PayPoint revenues rise as it repositions itself post-pandemic
PayPoint reported net revenue from continuing operations of £56.1m in its first half on Thursday, up 20.9% year-on-year, which it said was driven by a “proactive recovery” from the prior year impacts of Covid-19.
The London-listed payment handling firm also cited a “positive contribution” from Handepay and merchant rentals, supported by the acquisitions of i-movo and RSM 2000.
Profit before tax from continuing operations, excluding exceptional items, totalled £21.9m for the six months ended 30 September, making for a year-on-year improvement of 30%.
PayPoint said the disposal of its Romanian business was completed on 8 April, delivering a profit before tax from the discontinued operation of £30m, with final cash proceeds net of disposal costs totalling £47.6m.
The acquisition of RSM 2000, meanwhile, completed on 12 April for an initial cash consideration of £5.9m, with £1m deferred, which the board said enhanced its digital payments capability, added innovative mobile payment products, and would enable further reach into “new and existing” sectors.

___

§ **Actions to take**
(A) List every sterling amount given in the PayPoint article, in the order they appear.
(B) Carry on writing the PayPoint article, picking up right after its last sentence.

___

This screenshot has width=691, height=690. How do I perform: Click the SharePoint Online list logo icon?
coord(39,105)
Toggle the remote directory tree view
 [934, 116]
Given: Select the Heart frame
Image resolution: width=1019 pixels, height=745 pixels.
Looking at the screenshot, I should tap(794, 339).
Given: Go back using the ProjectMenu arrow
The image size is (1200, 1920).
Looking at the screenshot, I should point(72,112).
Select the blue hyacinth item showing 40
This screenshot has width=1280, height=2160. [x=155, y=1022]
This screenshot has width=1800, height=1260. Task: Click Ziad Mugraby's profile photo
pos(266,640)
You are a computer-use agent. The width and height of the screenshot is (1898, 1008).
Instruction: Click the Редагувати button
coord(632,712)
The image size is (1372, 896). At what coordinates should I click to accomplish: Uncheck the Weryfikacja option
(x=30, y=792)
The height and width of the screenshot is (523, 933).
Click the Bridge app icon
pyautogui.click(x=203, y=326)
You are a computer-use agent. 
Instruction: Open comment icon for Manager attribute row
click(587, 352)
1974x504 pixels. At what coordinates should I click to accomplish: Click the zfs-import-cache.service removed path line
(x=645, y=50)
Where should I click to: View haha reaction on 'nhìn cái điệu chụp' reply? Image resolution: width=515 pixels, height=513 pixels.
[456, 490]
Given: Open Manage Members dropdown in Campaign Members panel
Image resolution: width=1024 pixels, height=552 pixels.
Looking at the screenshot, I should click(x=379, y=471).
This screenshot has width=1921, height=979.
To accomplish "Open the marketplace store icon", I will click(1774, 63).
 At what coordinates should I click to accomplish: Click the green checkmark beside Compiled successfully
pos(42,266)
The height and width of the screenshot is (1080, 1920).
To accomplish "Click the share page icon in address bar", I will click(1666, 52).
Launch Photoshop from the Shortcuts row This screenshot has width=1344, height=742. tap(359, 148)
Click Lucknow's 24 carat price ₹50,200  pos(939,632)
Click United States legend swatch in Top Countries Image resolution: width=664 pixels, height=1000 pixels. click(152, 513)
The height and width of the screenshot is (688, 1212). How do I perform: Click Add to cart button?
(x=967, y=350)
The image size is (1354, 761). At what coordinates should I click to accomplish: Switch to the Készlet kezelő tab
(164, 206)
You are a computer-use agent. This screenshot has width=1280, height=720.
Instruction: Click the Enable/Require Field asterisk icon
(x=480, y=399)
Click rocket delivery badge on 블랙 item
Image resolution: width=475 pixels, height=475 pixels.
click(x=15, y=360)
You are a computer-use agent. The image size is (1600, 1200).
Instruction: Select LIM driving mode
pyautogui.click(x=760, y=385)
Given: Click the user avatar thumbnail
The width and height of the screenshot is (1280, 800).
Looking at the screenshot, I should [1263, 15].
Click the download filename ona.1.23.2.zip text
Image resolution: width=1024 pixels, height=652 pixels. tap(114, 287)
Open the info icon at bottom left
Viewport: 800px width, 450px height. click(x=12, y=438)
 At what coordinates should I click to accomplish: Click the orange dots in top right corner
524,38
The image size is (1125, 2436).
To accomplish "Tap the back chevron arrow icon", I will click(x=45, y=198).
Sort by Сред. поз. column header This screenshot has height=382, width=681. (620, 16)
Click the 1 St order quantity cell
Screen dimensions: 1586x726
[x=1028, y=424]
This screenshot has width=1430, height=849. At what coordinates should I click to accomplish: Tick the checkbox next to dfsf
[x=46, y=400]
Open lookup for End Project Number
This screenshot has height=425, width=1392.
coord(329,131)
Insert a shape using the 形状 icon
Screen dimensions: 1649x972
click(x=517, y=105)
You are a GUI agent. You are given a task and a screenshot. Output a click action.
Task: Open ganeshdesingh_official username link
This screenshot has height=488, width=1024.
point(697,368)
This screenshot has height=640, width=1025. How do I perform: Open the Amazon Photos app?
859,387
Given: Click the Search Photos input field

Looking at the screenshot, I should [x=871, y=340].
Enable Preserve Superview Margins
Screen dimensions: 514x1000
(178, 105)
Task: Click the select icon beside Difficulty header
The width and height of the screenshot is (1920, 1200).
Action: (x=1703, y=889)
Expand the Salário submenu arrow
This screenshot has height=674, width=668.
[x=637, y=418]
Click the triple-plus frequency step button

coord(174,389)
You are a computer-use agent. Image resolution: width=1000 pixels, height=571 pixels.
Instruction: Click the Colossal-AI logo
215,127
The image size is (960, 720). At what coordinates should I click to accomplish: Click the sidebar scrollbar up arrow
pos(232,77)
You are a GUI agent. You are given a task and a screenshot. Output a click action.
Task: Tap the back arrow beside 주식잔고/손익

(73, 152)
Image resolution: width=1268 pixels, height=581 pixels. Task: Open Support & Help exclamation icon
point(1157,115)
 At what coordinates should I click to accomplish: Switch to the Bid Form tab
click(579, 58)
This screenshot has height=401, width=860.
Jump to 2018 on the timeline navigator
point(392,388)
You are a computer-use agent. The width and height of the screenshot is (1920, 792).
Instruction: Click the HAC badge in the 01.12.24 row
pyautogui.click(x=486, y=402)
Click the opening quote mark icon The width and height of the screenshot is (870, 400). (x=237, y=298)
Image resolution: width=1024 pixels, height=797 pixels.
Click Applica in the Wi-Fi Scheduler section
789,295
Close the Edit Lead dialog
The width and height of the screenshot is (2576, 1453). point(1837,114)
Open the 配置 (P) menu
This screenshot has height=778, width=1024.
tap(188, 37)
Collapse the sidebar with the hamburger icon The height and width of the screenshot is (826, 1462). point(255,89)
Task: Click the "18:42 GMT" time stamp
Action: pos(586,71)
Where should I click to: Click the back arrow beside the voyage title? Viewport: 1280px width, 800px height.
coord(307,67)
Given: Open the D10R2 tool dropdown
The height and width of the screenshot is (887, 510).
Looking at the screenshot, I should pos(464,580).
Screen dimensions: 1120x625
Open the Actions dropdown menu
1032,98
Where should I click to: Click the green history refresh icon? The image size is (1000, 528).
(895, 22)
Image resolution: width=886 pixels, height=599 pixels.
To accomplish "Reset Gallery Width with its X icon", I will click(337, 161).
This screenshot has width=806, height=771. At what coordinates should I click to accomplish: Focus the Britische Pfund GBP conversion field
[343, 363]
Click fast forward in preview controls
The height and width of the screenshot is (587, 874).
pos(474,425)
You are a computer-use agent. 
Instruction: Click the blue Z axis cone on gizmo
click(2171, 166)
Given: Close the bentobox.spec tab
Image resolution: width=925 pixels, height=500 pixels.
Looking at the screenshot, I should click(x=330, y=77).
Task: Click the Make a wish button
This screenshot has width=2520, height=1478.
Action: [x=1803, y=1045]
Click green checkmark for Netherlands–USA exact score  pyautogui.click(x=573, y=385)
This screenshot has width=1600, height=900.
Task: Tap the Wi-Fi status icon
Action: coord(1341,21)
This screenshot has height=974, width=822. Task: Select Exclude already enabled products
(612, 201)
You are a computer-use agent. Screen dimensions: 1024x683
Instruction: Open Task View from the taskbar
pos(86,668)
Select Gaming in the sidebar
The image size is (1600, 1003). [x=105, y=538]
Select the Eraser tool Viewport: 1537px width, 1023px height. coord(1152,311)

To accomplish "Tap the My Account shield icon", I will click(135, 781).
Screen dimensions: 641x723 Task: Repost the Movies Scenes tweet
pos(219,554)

___

§ **Answers to this exercise**
(A) £56.1m, £21.9m, £30m, £47.6m, £5.9m, £1m

(B)
Those sectors would include charities, housing, not-for-profit organisations, events and small-to-medium enterprises in the UK, the board said.
PayPoint made an investment in Snappy Group on 7 July for cash of £6.7m, positioning it to take advantage of the rapid growth in consumer demand for local home delivery over the last 18 months.
Total costs from continuing operations, excluding exceptional items, totalled £34.2m for the period, which was up 15.5% year-on-year.
The board put that down to the £7.1m additional cost base in relation to newly-acquired businesses, partially offset by £1.5m reductions in operational costs and £1m of one-off acquisition costs in the 2021 financial year.
Net corporate debt stood at £36.5m at the end of the first half, up from £6.1m year-on-year, which the board said reflected corporate cash balances of £7.2m, less borrowings of £43.7m.
It said net corporate debt had reduced by £31.7m since the end of last year, as the proceeds received on the sale of the Romanian business were used to repay most of the revolving credit facility.
PayPoint’s board increased the interim dividend to 17p per share, up 2.4% over the final dividend declared on 27 May, and 9% higher than the interim dividend a year ago.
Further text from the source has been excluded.